As a species, we’re facing some sticky — existentially so — issues. They’re complex and the solutions ambigous. But one thing is for certain: technology is not the solution to humanity’s problems, a panacea, despite it often being tauted as such. Just as the world around us is a reflection of our humanity, so too is the technology we build and the ways in which we use it. The fact that technology which was developed for benevolent purposes is all too frequently hi-jacked for nefarious and downright malevolent ends is testament to this. Facebook was not designed to undermine democracy, but alas… The internet was not invented so that our attention could be auctioned to advertisers, and yet… Don’t get me wrong, technology will be essential to solving these seemingly intractable problems we’re dealing with. But while technology might enable us to rise up to the challenges we face, we cannot depend on it. Instead, we must direct our attention to the source: our humanness. We must strive to amplify the traits and virtues that make our kind so special — empathy, compassion, altruism, foresight, love — while dialing down the less desirable — greed, imprudence, intolerance, jealousy, hate. To this end, we must harness the tools and technologies (in the broadest sense of the word) at our disposal. We must leverage the things that make us demonstrably better humans — yoga, meditation, psychedelics, love, and perhaps most important (as I’ve tried to persuade), food.

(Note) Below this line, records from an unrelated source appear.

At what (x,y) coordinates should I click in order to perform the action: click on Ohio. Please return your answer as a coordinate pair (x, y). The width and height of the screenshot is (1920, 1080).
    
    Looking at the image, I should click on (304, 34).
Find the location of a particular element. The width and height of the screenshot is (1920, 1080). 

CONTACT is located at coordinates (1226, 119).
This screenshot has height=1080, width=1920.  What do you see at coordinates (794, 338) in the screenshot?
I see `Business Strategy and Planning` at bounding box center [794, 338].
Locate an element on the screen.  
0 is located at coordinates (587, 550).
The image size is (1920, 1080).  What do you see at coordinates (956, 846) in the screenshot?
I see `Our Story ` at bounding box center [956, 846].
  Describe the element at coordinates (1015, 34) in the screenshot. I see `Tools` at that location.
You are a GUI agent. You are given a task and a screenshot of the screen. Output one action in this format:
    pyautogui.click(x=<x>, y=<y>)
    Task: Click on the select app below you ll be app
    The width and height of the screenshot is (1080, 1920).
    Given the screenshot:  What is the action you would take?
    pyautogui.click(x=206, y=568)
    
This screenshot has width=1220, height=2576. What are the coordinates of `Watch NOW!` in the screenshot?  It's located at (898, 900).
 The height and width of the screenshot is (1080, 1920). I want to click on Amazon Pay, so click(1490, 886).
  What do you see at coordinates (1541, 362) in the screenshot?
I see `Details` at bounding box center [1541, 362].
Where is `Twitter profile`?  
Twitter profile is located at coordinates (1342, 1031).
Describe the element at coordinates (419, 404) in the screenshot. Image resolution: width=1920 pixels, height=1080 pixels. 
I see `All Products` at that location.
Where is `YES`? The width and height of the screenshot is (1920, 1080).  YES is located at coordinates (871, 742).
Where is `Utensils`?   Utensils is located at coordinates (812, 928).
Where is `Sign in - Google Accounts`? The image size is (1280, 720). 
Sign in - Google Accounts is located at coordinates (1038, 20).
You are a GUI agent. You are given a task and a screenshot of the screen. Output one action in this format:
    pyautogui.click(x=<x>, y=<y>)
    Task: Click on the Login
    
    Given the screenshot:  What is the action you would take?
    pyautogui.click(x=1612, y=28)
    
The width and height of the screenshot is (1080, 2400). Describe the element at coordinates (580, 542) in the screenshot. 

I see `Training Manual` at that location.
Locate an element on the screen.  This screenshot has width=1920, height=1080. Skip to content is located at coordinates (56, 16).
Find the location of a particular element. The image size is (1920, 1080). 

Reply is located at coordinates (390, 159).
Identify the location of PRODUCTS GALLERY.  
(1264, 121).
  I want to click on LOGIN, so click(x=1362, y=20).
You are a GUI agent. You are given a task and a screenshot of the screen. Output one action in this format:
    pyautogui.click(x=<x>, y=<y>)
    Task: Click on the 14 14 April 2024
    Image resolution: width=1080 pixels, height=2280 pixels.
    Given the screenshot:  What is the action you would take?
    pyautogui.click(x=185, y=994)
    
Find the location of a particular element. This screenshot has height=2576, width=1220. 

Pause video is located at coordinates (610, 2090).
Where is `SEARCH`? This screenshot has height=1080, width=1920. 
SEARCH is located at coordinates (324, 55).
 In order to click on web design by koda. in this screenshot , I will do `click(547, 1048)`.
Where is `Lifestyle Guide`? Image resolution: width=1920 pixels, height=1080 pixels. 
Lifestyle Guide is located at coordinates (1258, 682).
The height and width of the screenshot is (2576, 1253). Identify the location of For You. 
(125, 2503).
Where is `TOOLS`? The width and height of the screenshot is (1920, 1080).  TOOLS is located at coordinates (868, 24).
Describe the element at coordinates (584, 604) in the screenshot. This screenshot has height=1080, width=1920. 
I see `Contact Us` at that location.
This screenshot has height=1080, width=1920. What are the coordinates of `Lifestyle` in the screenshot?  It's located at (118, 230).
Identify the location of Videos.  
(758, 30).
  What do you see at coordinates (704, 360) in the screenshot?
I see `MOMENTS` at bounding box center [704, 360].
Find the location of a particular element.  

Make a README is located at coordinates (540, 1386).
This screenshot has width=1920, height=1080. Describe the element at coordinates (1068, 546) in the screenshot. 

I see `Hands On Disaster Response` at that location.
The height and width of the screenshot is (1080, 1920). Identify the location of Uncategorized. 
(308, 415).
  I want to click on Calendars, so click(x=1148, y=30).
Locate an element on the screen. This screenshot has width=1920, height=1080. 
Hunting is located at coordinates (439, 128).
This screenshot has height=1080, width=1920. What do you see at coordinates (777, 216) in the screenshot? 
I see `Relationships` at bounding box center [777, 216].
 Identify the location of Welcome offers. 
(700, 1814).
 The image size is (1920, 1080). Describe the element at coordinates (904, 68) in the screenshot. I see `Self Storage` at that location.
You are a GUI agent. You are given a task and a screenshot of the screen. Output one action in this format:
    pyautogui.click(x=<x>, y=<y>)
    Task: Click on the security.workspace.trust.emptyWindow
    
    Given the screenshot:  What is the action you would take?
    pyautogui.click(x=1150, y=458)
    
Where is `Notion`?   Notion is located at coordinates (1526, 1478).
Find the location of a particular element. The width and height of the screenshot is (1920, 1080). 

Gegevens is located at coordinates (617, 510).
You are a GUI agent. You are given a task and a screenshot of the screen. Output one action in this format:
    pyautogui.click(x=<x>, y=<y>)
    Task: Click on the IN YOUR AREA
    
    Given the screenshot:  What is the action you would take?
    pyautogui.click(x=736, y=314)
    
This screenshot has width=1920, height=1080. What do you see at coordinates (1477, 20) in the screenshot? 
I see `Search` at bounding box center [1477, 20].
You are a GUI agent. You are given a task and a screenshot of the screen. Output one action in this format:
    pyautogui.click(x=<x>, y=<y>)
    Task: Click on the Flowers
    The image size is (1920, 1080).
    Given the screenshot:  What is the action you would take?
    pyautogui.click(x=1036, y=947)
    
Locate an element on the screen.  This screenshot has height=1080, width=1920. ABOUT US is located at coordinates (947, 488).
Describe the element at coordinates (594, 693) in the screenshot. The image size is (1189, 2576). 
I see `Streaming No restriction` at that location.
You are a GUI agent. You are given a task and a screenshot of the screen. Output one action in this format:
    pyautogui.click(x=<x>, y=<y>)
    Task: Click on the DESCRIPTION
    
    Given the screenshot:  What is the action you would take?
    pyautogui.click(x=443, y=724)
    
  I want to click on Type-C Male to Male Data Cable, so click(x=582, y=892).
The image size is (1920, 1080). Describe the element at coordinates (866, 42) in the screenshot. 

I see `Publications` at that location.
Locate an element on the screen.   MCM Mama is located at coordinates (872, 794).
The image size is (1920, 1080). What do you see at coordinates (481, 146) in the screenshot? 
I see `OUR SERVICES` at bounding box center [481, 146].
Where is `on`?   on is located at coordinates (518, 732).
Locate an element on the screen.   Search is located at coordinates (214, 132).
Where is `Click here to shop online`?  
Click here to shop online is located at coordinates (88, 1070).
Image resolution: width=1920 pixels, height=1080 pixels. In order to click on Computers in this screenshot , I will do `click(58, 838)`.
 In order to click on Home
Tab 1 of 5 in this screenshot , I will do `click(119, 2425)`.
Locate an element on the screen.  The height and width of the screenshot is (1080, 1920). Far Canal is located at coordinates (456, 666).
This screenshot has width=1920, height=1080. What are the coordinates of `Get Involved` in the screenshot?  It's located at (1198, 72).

If we choose to use these enabling technologies consciously and intentionally, we can begin to make the ultimate uphill battle — improving ourselves, and therefore, the world — a little less daunting. All of a sudden we will have momentum, as our innate power is augmented and amplified.

It all goes back to this idea of consciousness and its contents — the two critical pieces of the puzzle that ultimately determine our experience, and our collective fait. Yes, it’s abstract, esoteric, metaphysical, philosophical stuff. But it’s also undeniable and remarkably practical. It has the effect of re-orienting one’s focus. If you acknowledge the importance of these two factors, then you’re more likely to resolve to do things that improve your consciousness, and intentionally fill it with the kinds of content you want floating throughout your head.

So let’s. Let’s put in the work. Let’s strive to improve the nature of our consciousness, and elevate the quality of its contents. Let’s take control of our biology. Let’s advance the human experiment. And let’s eat lots of plants. For the future is not only in our hands — it’s in our food.